Supplied records —

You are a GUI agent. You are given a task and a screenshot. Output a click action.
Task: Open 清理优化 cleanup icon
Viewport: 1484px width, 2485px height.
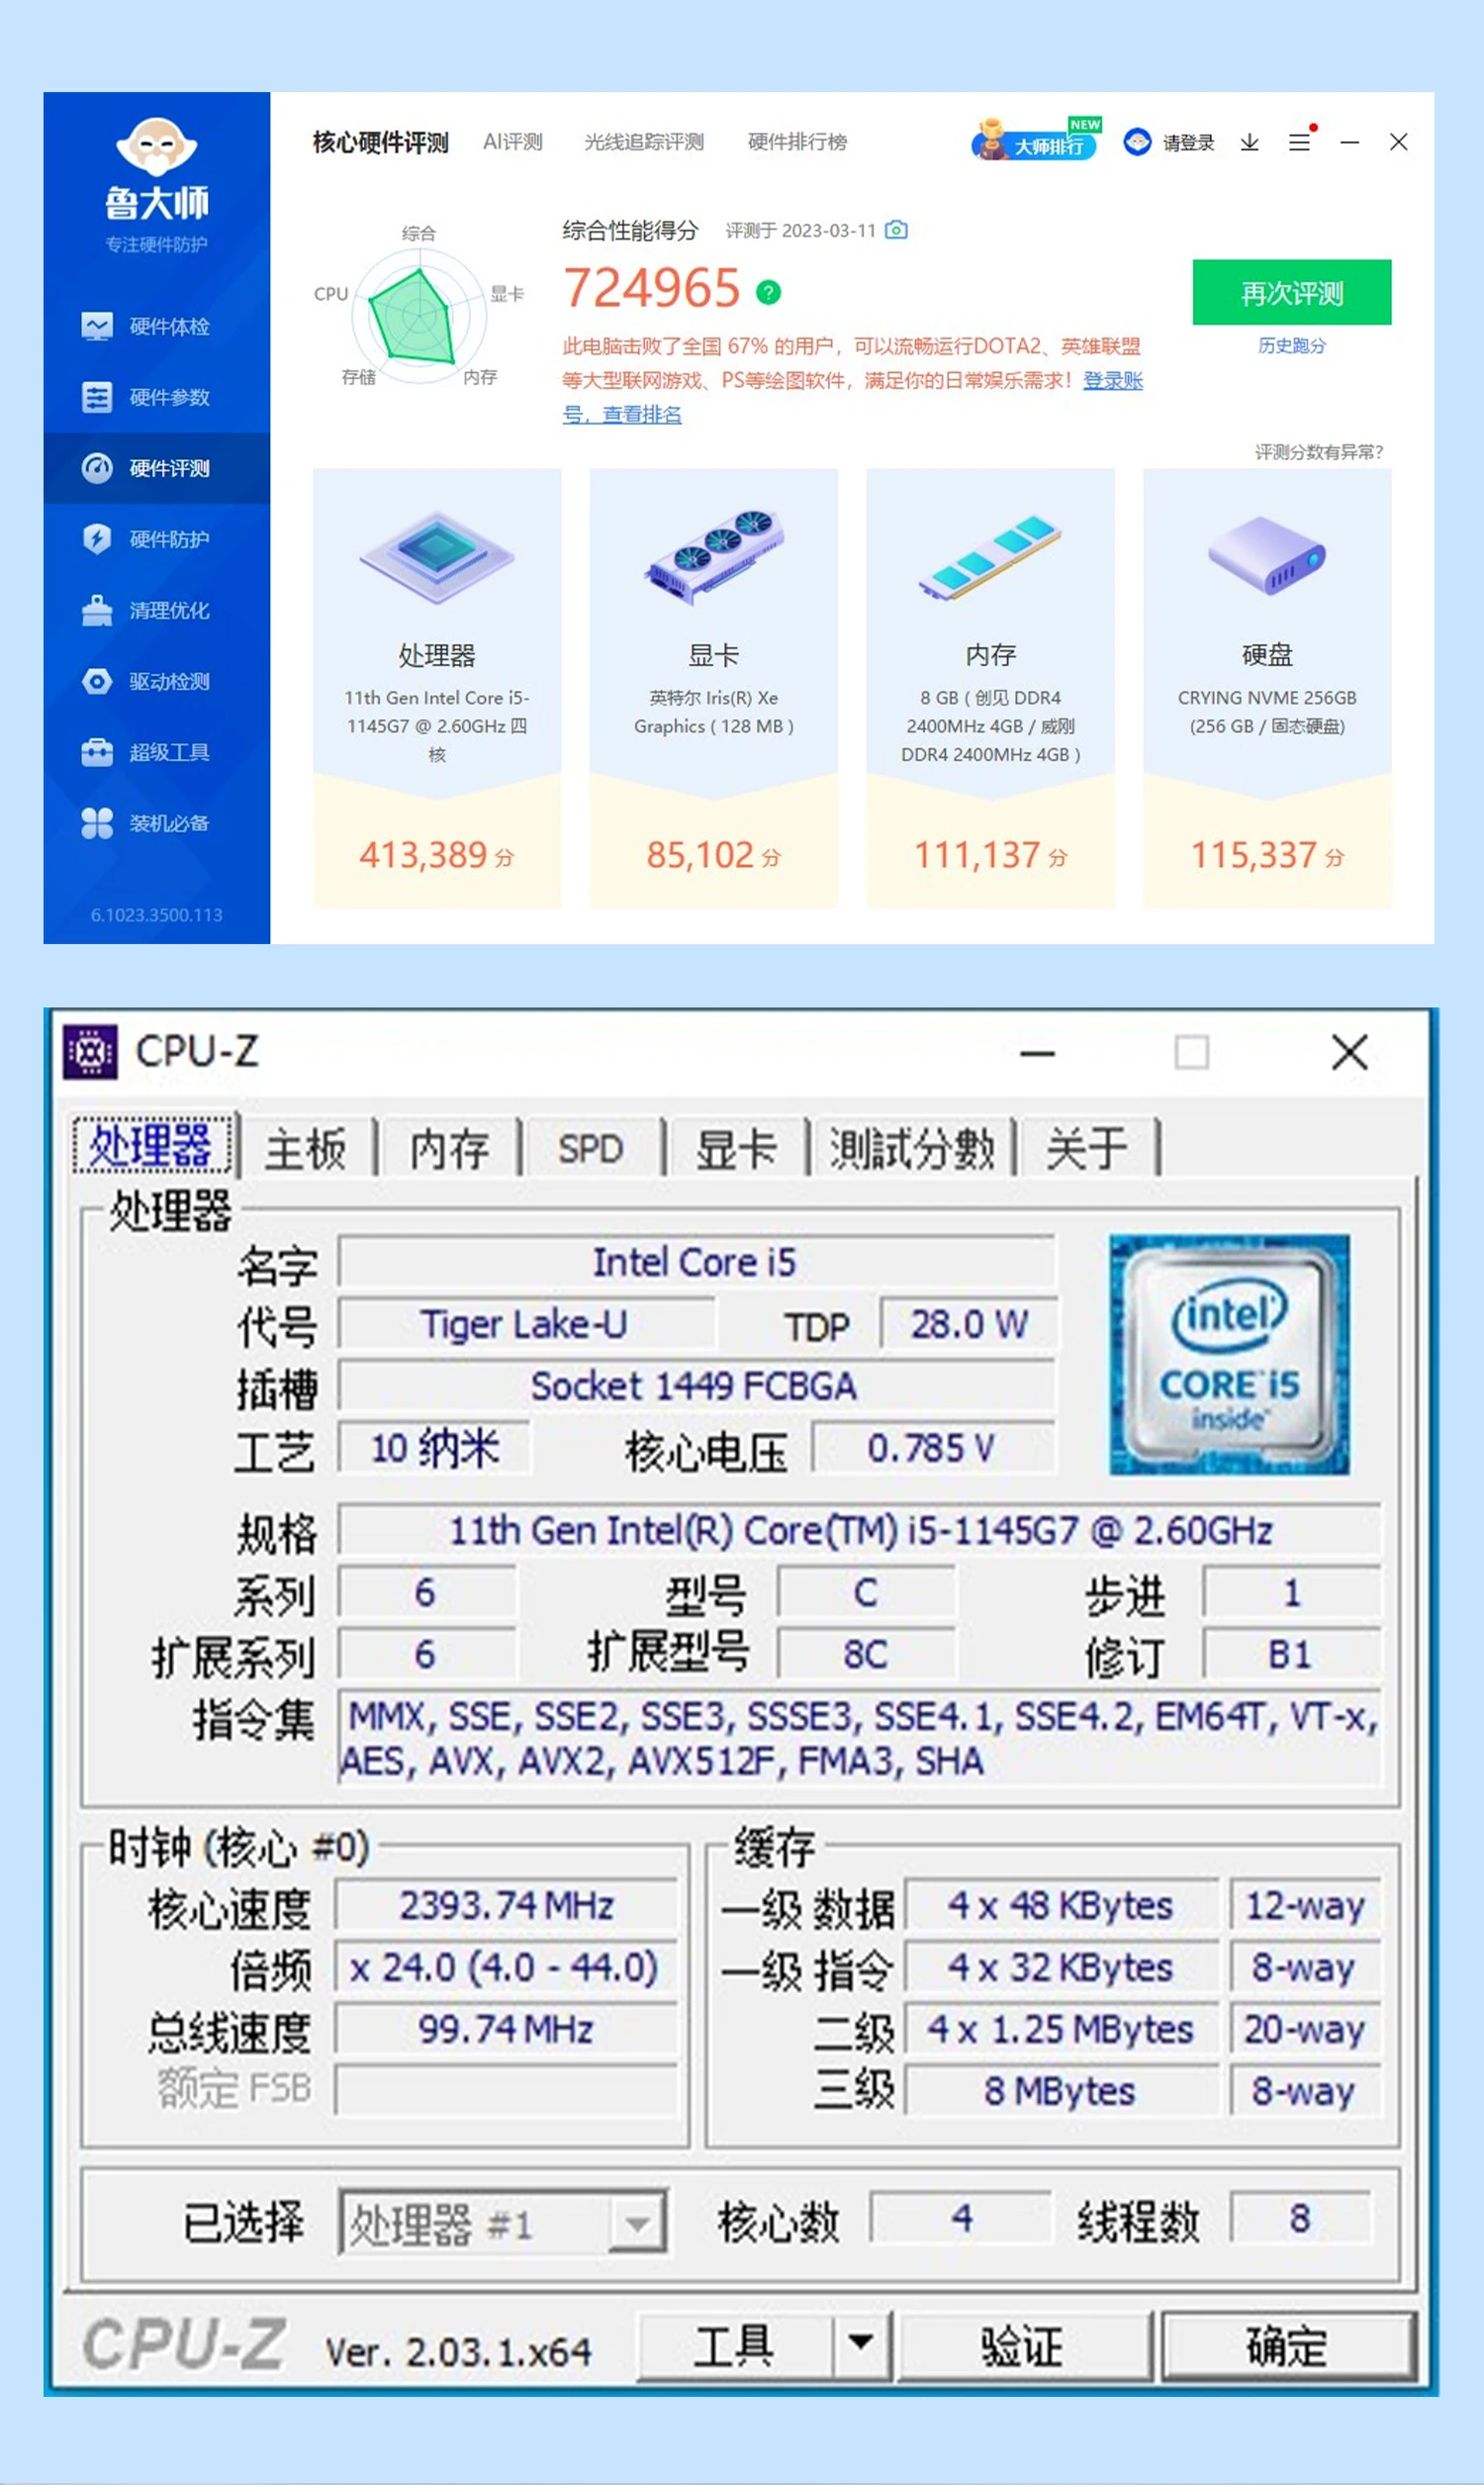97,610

...

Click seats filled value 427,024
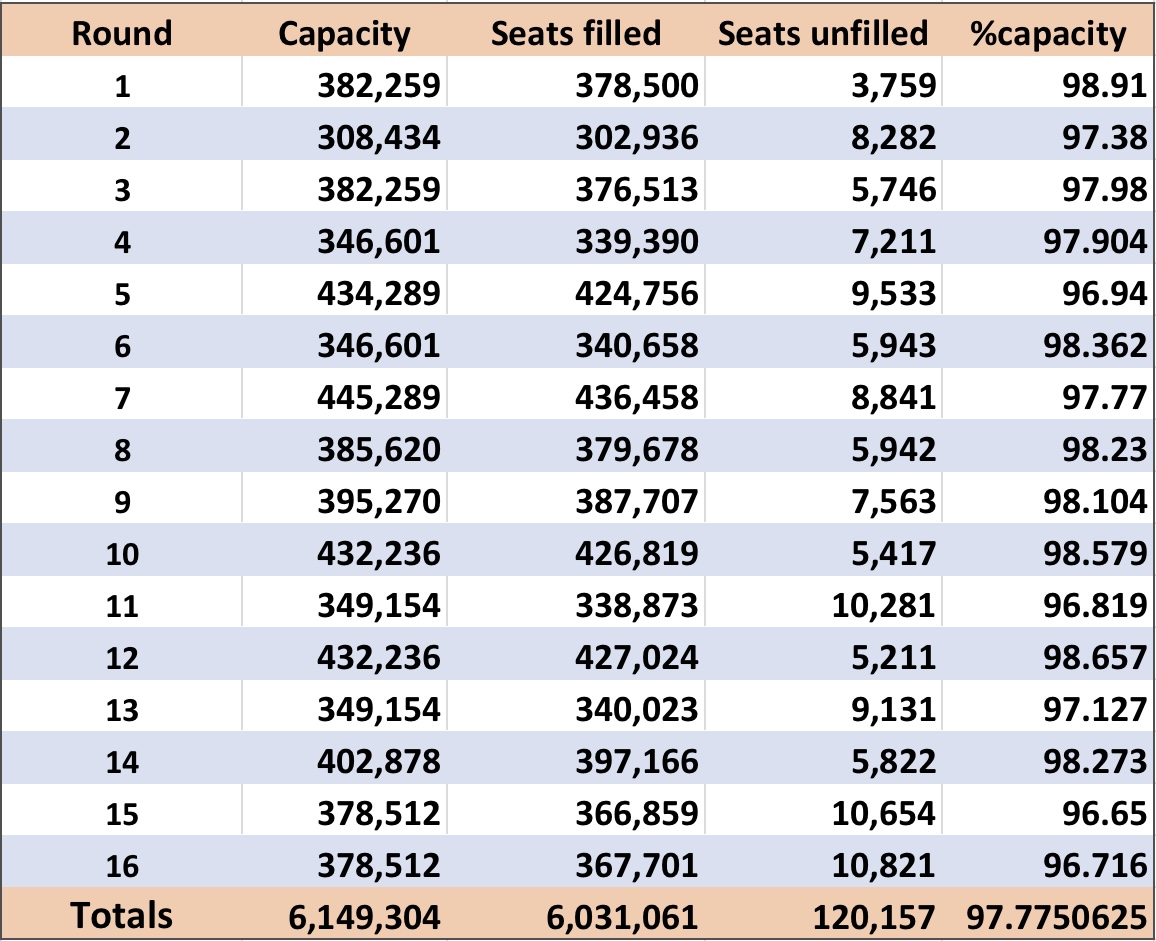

==

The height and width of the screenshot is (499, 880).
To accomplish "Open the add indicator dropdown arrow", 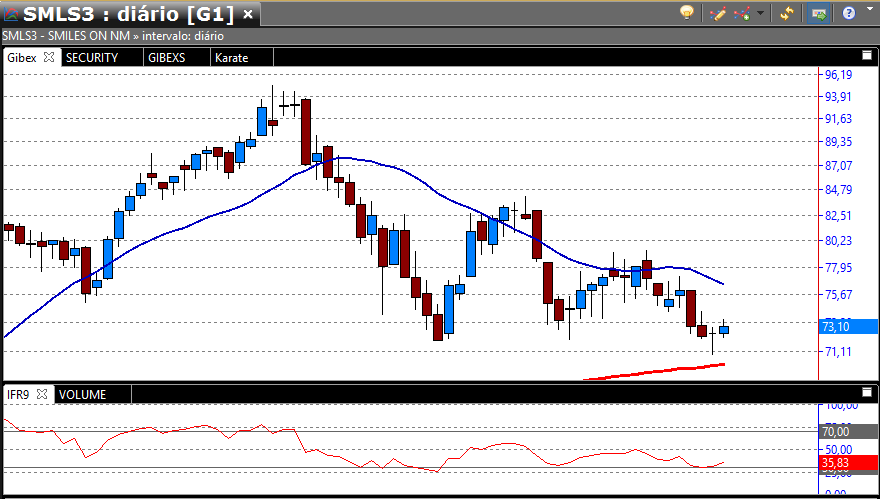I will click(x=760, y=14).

Problem to work on — The expected output is each line of the records above that includes the word "screenshot".

Solution for this problem —
You are a GUI agent. You are given a task and a screenshot. Output a click action.
The height and width of the screenshot is (499, 880).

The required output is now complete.